> [Soal Latihan]:
Tuliskan kembali semua entri di bawah ini tanpa mengubah satu huruf pun.

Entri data
>>

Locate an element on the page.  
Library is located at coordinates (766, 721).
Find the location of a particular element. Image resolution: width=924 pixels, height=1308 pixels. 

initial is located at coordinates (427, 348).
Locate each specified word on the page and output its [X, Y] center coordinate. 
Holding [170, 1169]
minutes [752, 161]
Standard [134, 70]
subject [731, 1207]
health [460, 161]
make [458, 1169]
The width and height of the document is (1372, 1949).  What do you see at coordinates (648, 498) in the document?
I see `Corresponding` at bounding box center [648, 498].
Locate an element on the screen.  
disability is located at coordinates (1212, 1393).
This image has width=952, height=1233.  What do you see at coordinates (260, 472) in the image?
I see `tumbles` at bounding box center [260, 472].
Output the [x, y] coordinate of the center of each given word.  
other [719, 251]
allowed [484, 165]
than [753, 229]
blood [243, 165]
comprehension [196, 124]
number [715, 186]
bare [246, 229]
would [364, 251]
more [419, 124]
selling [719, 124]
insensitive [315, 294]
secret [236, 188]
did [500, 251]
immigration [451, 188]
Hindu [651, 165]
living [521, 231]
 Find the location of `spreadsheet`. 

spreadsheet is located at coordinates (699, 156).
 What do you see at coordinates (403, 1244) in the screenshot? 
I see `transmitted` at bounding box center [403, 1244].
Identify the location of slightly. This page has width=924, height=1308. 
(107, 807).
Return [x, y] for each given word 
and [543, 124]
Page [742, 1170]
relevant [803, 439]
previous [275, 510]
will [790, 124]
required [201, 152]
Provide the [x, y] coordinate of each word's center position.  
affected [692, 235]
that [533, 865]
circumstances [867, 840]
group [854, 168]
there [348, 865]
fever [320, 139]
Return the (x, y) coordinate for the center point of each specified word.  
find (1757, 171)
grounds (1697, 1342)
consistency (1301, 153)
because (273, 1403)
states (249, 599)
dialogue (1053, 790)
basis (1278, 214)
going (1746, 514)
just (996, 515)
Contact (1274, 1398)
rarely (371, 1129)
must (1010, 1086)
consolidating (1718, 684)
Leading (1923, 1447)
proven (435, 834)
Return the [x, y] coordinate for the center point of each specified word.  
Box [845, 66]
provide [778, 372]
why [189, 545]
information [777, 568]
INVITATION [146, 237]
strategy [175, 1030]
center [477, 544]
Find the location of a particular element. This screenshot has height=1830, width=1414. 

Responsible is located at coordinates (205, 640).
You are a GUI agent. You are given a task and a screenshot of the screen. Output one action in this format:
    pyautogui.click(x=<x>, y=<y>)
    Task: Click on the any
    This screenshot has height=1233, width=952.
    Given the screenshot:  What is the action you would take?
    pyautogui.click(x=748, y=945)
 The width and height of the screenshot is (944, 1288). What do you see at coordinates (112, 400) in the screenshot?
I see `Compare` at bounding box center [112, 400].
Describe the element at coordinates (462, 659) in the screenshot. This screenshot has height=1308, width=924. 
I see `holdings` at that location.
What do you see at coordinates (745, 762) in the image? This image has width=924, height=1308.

<<

> [Jawaban]:
Locate an element on the page.  
Library is located at coordinates (766, 721).
Find the location of a particular element. Image resolution: width=924 pixels, height=1308 pixels. 

initial is located at coordinates (427, 348).
Locate each specified word on the page and output its [X, Y] center coordinate. 
Holding [170, 1169]
minutes [752, 161]
Standard [134, 70]
subject [731, 1207]
health [460, 161]
make [458, 1169]
The width and height of the document is (1372, 1949).  What do you see at coordinates (648, 498) in the document?
I see `Corresponding` at bounding box center [648, 498].
Locate an element on the screen.  
disability is located at coordinates (1212, 1393).
This image has width=952, height=1233.  What do you see at coordinates (260, 472) in the image?
I see `tumbles` at bounding box center [260, 472].
Output the [x, y] coordinate of the center of each given word.  
other [719, 251]
allowed [484, 165]
than [753, 229]
blood [243, 165]
comprehension [196, 124]
number [715, 186]
bare [246, 229]
would [364, 251]
more [419, 124]
selling [719, 124]
insensitive [315, 294]
secret [236, 188]
did [500, 251]
immigration [451, 188]
Hindu [651, 165]
living [521, 231]
 Find the location of `spreadsheet`. 

spreadsheet is located at coordinates (699, 156).
 What do you see at coordinates (403, 1244) in the screenshot? 
I see `transmitted` at bounding box center [403, 1244].
Identify the location of slightly. This page has width=924, height=1308. 
(107, 807).
Return [x, y] for each given word 
and [543, 124]
Page [742, 1170]
relevant [803, 439]
previous [275, 510]
will [790, 124]
required [201, 152]
Provide the [x, y] coordinate of each word's center position.  
affected [692, 235]
that [533, 865]
circumstances [867, 840]
group [854, 168]
there [348, 865]
fever [320, 139]
Return the (x, y) coordinate for the center point of each specified word.  
find (1757, 171)
grounds (1697, 1342)
consistency (1301, 153)
because (273, 1403)
states (249, 599)
dialogue (1053, 790)
basis (1278, 214)
going (1746, 514)
just (996, 515)
Contact (1274, 1398)
rarely (371, 1129)
must (1010, 1086)
consolidating (1718, 684)
Leading (1923, 1447)
proven (435, 834)
Return the [x, y] coordinate for the center point of each specified word.  
Box [845, 66]
provide [778, 372]
why [189, 545]
information [777, 568]
INVITATION [146, 237]
strategy [175, 1030]
center [477, 544]
Find the location of a particular element. This screenshot has height=1830, width=1414. 

Responsible is located at coordinates (205, 640).
You are a GUI agent. You are given a task and a screenshot of the screen. Output one action in this format:
    pyautogui.click(x=<x>, y=<y>)
    Task: Click on the any
    This screenshot has height=1233, width=952.
    Given the screenshot:  What is the action you would take?
    pyautogui.click(x=748, y=945)
 The width and height of the screenshot is (944, 1288). What do you see at coordinates (112, 400) in the screenshot?
I see `Compare` at bounding box center [112, 400].
Describe the element at coordinates (462, 659) in the screenshot. This screenshot has height=1308, width=924. 
I see `holdings` at that location.
What do you see at coordinates (745, 762) in the image? This image has width=924, height=1308.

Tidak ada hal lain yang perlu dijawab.